Das ist bei weitem nicht
alles, worauf wir stolz sein können, versichert uns Florian Langenscheidt, Erbe
des gleichnamigen Wörterbuch‑Imperiums und Herausgeber von "Das
Beste an Deutschland". Mit öligem Lächeln, windiger Frisur, routiniertem
Optimismus und aufreizend selbstsicherer Siegertyp‑Pose blickt er den
mutlosen deutschen Michel auf den Vorwortseiten an, um ihm auf, die Schulter zu
klopfen und die getrübten Augen für die beste aller Bundeswelten zu öffnen.
Die Innenseite des Buchdeckels ruft richtungsweisend
die angeblichen "Glücksmomente der Deutschen" ins Gedächtnis,
darunter so euphorisierende Knaller wie:
"Günter Grass erhält den Nobelpreis". "Gerhard Schröder sagt
'Nein' zum zweiten Golfkrieg". "Das Maut‑System
funktioniert". "Der Transrapid wird tatsächlich gebaut".

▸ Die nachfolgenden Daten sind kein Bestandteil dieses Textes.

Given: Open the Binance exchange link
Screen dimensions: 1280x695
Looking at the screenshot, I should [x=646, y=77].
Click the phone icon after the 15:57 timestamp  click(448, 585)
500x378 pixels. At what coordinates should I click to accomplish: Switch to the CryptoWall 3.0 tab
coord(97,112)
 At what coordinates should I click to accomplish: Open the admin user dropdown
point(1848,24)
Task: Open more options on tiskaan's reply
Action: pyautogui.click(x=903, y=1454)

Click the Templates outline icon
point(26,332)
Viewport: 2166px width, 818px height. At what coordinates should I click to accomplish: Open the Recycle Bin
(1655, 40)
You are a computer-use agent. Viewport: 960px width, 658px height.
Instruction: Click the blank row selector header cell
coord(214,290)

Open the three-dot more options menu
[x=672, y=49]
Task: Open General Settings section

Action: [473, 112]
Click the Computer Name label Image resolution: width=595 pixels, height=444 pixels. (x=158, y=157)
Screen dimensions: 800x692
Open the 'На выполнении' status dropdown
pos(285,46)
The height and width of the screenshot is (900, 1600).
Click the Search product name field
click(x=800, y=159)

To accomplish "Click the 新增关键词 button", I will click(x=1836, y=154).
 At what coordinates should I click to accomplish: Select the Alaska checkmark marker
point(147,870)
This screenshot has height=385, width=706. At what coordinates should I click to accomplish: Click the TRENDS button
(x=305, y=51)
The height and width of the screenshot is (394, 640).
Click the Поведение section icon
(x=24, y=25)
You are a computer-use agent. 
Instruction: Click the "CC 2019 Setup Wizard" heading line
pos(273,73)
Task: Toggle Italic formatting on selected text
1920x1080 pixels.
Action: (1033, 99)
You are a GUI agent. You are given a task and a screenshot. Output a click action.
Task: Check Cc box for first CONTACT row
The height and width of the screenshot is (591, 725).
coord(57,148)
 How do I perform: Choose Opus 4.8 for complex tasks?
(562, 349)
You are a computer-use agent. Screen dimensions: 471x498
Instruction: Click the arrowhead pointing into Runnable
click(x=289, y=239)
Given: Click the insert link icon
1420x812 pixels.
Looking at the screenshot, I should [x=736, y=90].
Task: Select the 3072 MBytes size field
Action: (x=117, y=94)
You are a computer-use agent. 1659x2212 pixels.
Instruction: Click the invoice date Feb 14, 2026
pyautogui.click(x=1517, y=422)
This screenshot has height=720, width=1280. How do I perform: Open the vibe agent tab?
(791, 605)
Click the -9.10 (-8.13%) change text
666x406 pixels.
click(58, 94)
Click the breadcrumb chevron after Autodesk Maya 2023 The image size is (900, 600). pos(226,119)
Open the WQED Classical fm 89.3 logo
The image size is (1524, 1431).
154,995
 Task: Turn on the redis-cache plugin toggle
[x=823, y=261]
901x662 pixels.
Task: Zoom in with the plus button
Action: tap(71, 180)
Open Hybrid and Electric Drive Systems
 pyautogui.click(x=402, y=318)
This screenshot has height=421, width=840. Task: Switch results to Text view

"Christo und Jeanne‑Claude verhüllen den Reichstag". "Die
Lichterkette 1992". "Alt‑Bundespräsident Rau hält in deutscher
Sprache seine bewegende Rede vor der Knesset". Wer es schafft, allein
schon diese Aufzählung ohne Magenverstimmung und Suizidgedanken zu überstehen,
darf seine Widerstandskraft an Langenscheidts einleitendem Text testen, einem
wahren Meisterstück an abgedroschener, beinah
selbstparodistischer Werbeheft‑Prosa. Hier prasselt nämlich ein wahrer Regenguß weichgespülter nationalliberaler Platitüden auf den Leser herab. "Der Dalai Lama",
heißt es da, "sagt sehr deutlich: Das Glück liegt in uns. Haß, Wut, Angst und schlechte Laune verengen unser
Sichtfeld." Wir sollten wieder mehr "lächeln". "Wir sind Deutschland.
Wir entscheiden, ob das Land klagend und schlechtgelaunt im Mittelmaß versinkt
oder ob es souverän und selbstbewußt im Chor der Nationen an einer besseren
Welt mitarbeitet." Letzteres heißt aber glücklicherweise nicht, daß wir
von nun an einen aufrechten Gang annehmen müßten.
(...)
Quelle: Michael Kreuzberg in JUNGE FREIHEIT vom
14.7.2006 (Auszug aus "Pandämonium bundesdeutscher Geistlosigkeit")
Anmerkung: Ein wirklich gelungener Verriß von Langenscheidts "Deutsche Standards - Das
Beste an Deutschland. 250 Gründe, unser Land heute zu lieben".